Work instructions | All lines that hold the string "computer" should be copied. Find them in the listing below.

Material provided |
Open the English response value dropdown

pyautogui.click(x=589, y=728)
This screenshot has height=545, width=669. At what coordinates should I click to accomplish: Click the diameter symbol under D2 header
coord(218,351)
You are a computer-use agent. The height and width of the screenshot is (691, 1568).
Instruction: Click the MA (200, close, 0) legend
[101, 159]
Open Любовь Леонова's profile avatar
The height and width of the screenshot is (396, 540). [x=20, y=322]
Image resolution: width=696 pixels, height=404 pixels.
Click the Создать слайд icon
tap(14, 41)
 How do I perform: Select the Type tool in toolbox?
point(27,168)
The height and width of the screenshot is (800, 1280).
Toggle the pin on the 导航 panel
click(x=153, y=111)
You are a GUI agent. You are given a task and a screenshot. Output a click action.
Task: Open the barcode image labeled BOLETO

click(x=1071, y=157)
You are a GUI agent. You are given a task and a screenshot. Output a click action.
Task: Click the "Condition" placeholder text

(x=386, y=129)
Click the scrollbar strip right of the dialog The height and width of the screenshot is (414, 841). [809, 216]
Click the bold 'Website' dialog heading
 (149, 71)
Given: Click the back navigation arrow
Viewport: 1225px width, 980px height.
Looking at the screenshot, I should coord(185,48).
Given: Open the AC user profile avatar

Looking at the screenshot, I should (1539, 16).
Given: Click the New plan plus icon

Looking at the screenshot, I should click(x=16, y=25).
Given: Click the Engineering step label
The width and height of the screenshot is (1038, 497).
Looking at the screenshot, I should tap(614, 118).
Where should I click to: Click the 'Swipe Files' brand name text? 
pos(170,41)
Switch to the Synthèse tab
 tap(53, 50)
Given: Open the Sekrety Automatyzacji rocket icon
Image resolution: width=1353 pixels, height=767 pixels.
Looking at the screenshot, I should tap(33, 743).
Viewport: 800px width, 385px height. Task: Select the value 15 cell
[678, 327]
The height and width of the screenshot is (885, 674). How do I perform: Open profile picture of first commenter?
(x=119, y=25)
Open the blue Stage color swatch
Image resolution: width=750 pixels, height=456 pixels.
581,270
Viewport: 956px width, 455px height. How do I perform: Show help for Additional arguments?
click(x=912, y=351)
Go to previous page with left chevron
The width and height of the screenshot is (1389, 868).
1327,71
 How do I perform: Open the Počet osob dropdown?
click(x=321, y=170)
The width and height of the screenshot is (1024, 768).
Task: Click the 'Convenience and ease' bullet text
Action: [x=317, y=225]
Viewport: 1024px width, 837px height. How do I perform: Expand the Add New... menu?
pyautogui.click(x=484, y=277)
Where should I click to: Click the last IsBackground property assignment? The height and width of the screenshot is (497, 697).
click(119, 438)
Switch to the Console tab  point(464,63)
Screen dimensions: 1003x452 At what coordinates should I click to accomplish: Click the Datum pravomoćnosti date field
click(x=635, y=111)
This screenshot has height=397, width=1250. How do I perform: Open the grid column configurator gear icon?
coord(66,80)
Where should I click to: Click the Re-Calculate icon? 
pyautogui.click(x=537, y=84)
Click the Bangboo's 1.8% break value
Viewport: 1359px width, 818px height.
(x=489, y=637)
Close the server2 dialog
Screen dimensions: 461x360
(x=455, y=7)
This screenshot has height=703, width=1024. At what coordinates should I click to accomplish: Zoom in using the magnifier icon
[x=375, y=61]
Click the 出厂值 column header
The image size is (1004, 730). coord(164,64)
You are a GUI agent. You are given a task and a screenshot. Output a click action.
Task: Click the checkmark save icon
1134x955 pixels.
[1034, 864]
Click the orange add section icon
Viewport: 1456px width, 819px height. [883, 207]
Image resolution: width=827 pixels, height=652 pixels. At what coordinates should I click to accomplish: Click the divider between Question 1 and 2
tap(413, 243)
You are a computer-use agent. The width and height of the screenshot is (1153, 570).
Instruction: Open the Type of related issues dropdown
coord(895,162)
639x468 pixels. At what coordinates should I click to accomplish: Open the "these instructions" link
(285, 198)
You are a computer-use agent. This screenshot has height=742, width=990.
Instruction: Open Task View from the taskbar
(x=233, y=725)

Output |
You are a computer-use agent. The height and width of the screenshot is (691, 1568).
You are a computer-use agent. The width and height of the screenshot is (1153, 570).
You are a computer-use agent. This screenshot has height=742, width=990.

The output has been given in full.